LONDON – The control of bone resorption is closely linked to the function of the immune system, a new study has shown.

A team of researchers working in Germany has discovered that osteoclasts – the cells that constantly eat away at the bone, at the same time as other cells constantly produce new bone – are regulated by the immune system, using the same molecules that are present on antigen-presenting cells such as macrophages.

The study showed that, as a result, regulation of the immune system also has the capacity to stimulate the production of new bone or, conversely, to cause thinning of the bone.

Georg Schett, professor of internal medicine at the University of Erlangen-Nuremberg in Erlangen, Germany, told BioWorld Today, "What we have found is that bone is essentially controlled by the immune system. When you have a strong immune response, you lose bone. When the immune system is down-regulated, by contrast, you protect the bone."

The finding has immediate therapeutic relevance, he added. "We already have drugs in the clinic that can up-regulate or down-regulate the relevant immune response. The scientific finding that we now know how bone is regulated by the immune system is important, because diseases such as osteoporosis carry a huge economic and health burden. But the additional value of this study is that, rather than saying that we will, in five or 10 years' time, have new drugs to treat these conditions, it is the case that we do already have these drugs."

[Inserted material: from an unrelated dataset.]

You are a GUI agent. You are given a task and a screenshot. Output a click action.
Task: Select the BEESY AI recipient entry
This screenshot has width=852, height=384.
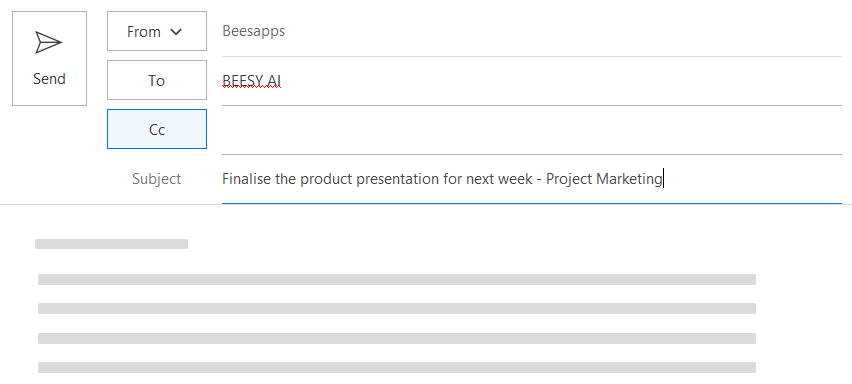pyautogui.click(x=252, y=81)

Schett said that the anti-inflammatory drug abatacept, for example, is already used to treat rheumatoid arthritis. "We already knew that abatacept was effective both for treating the inflammation of rheumatoid arthritis and for preventing the bone loss that occurs in this condition, but now we have an explanation for why it protects bone so well."

Schett and his collaborators reported their findings in the May 7, 2014, edition of Science Translational Medicine in a paper, titled "T Cell Costimulation Molecules CD80/86 Inhibit Osteoclast Differentiation by Inducing the IDO/Tryptophan Pathway."

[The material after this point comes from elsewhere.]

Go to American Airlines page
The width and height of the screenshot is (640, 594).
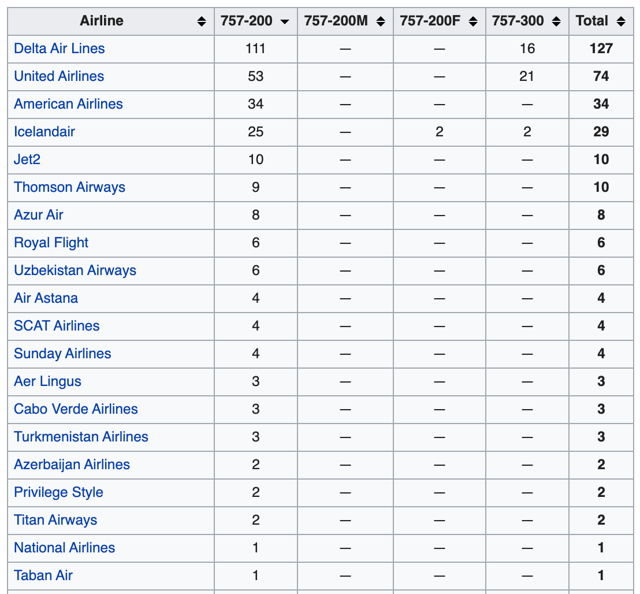(68, 104)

The starting point for their study was the understanding that both osteoclasts and macrophages have the same molecules on their surfaces, which allow them to communicate with T cells. The scientists knew that the pair of molecules known as CD80/86, which are present on antigen-presenting cells (which include macrophages), are needed in order to interact with CD28 on the T cells. When that happens, the T cells become activated and an immune response is triggered.

Another molecule found on the surface of T cells, called CTLA-4, helps to regulate the activation process, because if activation continued unabated, the immune system would go into overdrive. CTLA-4 is able to block the interaction between CD80/86 on antigen-presenting cells and CD28 on T cells.

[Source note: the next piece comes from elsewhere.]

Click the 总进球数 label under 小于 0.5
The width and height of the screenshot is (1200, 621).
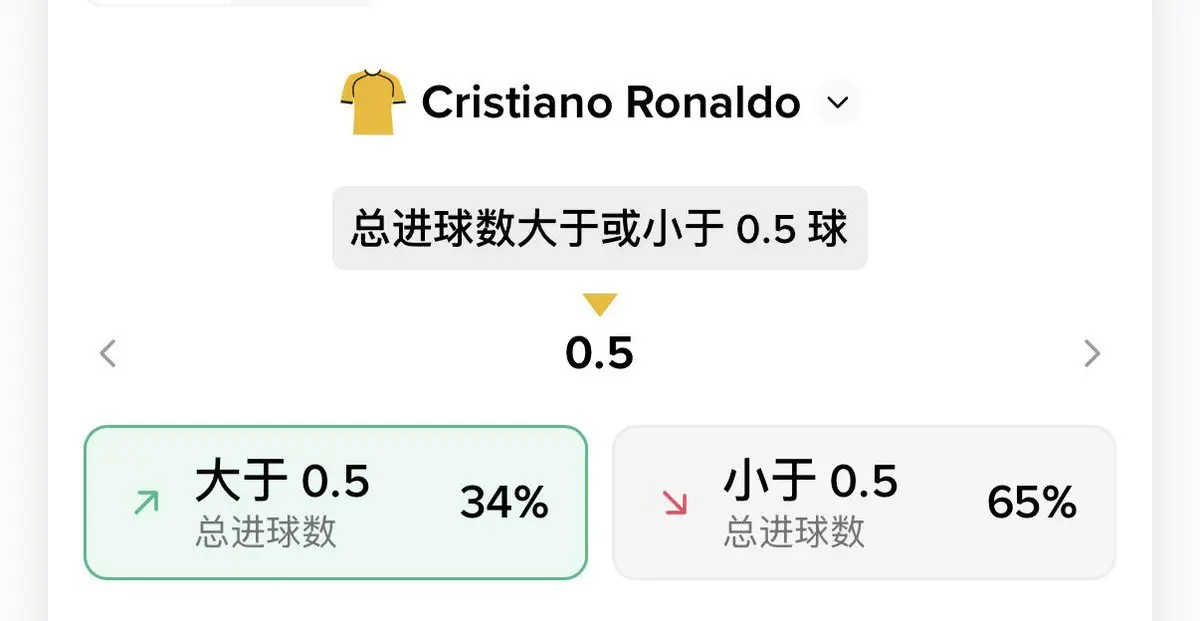(x=795, y=533)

Schett's group therefore set out to investigate how the interactions affected the behavior of osteoclasts and the resulting effect on bone production.

They found that when they genetically modified mice so that the animals did not have copies of CD80/86 molecules on their macrophages and osteoclasts, the animals' bone density was lower than normal, because they had high numbers of osteoclasts.

Other experiments investigated what happened when they added CTLA-4 to osteoclasts in culture. With osteoclasts from wild-type mice, adding CTLA-4 normally prevents the cells from differentiating fully, thus impairing their ability to resorb bone. But when the researchers added CTLA-4 to the osteoclasts of mice that lacked CD80/86 molecules on their T cells, the cells continued to differentiate.

Other investigations, carried out on osteoclast precursor cells, showed that when CTLA-4 interacted with CD80/86, this had the effect of activating an enzyme called indoleamine 2,3-dioxygenase (IDO), and as a result the cells entered the pathway to apoptosis (programmed cell death).

In harmony with this finding, mice that had been genetically modified to lack IDO had high numbers of osteoclasts and osteoclast precursor cells and their bones were thinner than normal.

Schett observed that the blocking of the interaction between CD80/86 and CD28, by CTLA-4, is already used in an existing therapy to treat rheumatoid arthritis. The drug abatacept, which is a fusion protein of immunoglobulin G and CTLA-4, blocks the interaction with the aim of damping down the harmful immune responses that cause inflammation and damage to bone in rheumatoid arthritis.

"It's well known that this drug is very effective in blocking bone resorption in patients with rheumatoid arthritis," Schett said.

Conversely, another drug, called ipilimumab, is an antibody that targets CTLA-4 so that it can no longer interfere with the CD80/86 interaction with CD28, thus boosting the immune response. Ipilimumab is used in the treatment of malignant melanoma, to help the immune system seek out and destroy the tumor cells.

"Our study has immediate therapeutic implications for patients taking ipilimumab, because it suggests that they may be at increased risk of developing bone loss," Schett said.

Future studies by the team will aim to find out whether patients with malignant melanoma who are taking ipilimumab have a different bone composition than those who are not taking it.